会員の専門分野はほとんどすべての法分野に及び、会員の思想や学問的方法はきわめて多様です。極端な言い方をすれば、会員に求められる共通条件は、個別の会員が、その固有の専門分野から、それぞれの形で「民主主義」を希求することだけと言っていいかもしれません。もちろんここでいう「民主主義」とは、学問上の厳格な意味ではなく、国民主権、平和主義あるいは基本的人権の保障など、日本国憲法が保障する基本価値や基本権を大切にする、といった程度の広い意味での「民主主義」概念と考えてください。

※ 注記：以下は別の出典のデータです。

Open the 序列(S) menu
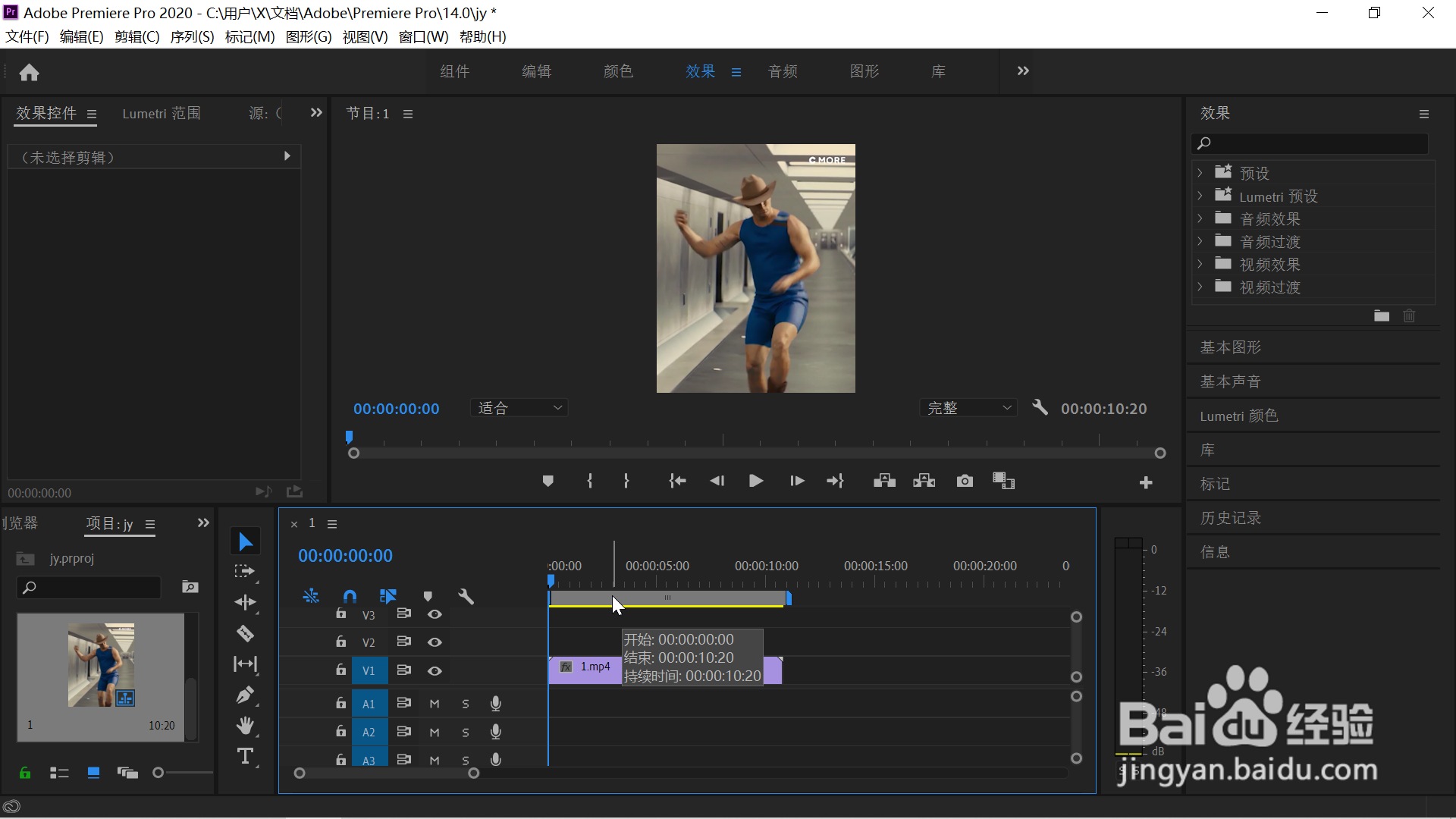1456x819 pixels. (192, 36)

このように私たちが最も大切にしている日本国憲法の基本価値や基本権が、この間のさまざまな制度改変・法改革で空洞化され、現実化されているようにみえる今こそ、民科法律部会の活発な活動がますます強く要請されていると考えます。この間、挙げ出したらきりがないほどの制度問題・法律問題が山積みです。たとえば東日本大震災・原発震災への対応では、国会は空転し議会制民主主義の形骸化が目立ちます。国民のディーセントワーク(働きがいのある人間らしい仕事)が保障されるどころか、社会保障の充実や教育を受ける権利の保障に関する責任をますます後退させ、それに対応して腰が引けた国家論が席巻しているようにみえます。また、「司法制度改革にもかかわらず、国民の権利保護・権利救済における裁判所の役割はいかにも偏頗な形で現れているようにみえます。地方分権の吊の下で、国旗の掲揚・国歌の斉唱を起立まで含めて教員に義務づける条例が可決される深刻な事態が生まれています。このままでは、本来、国家や社会の基本秩序を意味する「憲法 」(consutitution,Verfassung)の改変も政治日程化される日が遠くないかもしれません。まさに国や社会の基本的な仕組みそのものを大幅に「改造しようとする目論見が、ひたひたと忍び寄っています。

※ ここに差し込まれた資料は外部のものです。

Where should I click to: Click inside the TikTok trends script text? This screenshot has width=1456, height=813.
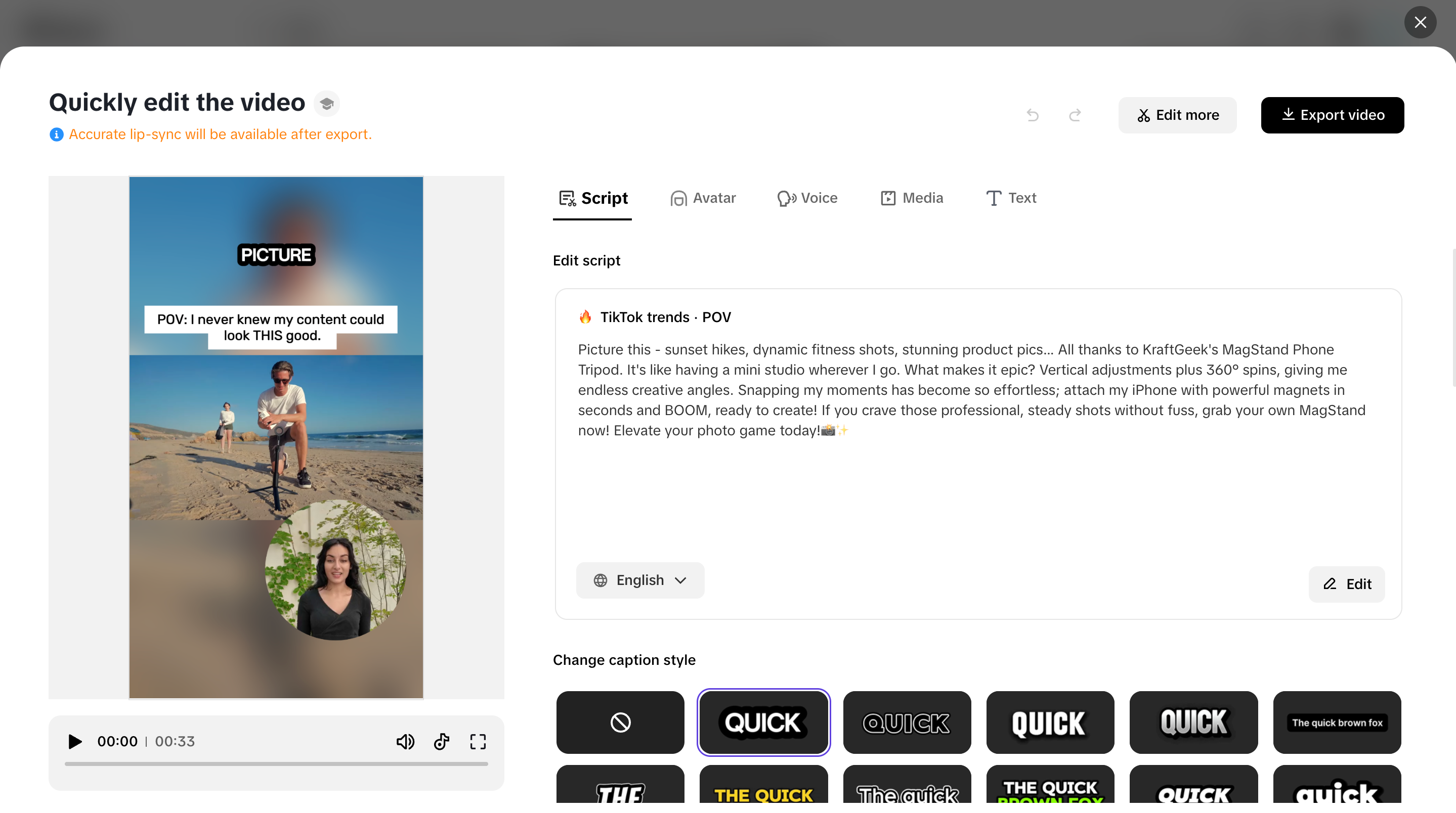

そのぶん問題の基本構造は次第に明確になってきたともいえます。しかし、グローバル経済化だけではなく、グローバル行政空間まで登場しつつある今日において、私たちを取り巻く法的環境はますます複雑になっているのも事実です。このような問題をトータルな視点から、大胆かつ精緻に分析・検討し、私たちの未来の道筋を深めるためには、まだまた多くの問題が解明されなければなりません。各法分野の研究者が、各法分野の蓄積をもちより、全体像の解明をめざして開かれた活発な議論を展開し、その議論の成果をまた各法分野にフィードバックすることがますます重要になってきています。私たちは、民科法律部会のこのような学問的営為に関心をもち、学術・研究活動をともに実践していただく仲間を求めてやみません。一緒に、希望の未来の扉を開きましょう。